**PROBLEM DETAILS**
What lines of the data below hold the string "accomplish"? Copy each one out.

**RECORDS SUPPLIED**
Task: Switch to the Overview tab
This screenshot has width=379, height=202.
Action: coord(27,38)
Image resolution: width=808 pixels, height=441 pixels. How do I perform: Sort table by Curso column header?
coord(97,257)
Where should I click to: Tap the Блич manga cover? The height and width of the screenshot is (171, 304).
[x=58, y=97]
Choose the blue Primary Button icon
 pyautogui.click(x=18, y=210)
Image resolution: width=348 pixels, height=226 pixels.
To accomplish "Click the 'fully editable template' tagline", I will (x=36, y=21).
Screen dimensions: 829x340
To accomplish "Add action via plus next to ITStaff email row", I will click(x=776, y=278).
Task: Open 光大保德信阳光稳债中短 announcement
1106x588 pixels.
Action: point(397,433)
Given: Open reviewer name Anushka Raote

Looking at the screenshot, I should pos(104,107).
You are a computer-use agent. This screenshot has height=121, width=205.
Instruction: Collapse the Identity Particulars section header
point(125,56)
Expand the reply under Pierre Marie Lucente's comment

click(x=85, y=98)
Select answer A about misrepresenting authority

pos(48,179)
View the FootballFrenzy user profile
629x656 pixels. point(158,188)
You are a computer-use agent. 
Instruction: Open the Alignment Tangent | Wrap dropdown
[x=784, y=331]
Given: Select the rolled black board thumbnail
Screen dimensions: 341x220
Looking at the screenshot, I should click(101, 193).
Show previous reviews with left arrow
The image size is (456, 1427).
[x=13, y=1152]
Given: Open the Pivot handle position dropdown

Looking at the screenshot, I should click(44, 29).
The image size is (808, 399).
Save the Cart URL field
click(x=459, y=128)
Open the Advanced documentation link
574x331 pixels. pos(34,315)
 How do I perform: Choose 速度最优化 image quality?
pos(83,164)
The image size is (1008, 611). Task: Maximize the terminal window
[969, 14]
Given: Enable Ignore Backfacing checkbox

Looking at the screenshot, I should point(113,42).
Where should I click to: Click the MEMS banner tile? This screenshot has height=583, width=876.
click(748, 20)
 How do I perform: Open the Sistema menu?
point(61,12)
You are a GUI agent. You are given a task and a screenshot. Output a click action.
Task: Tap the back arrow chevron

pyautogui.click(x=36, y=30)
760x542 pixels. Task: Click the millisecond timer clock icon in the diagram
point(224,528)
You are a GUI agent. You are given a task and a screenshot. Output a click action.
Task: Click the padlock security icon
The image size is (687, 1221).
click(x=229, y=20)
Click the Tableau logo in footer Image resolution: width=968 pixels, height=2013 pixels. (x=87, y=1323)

**WRITTEN ANSWER**
To accomplish "Click the 'fully editable template' tagline", I will (x=36, y=21).
To accomplish "Add action via plus next to ITStaff email row", I will click(x=776, y=278).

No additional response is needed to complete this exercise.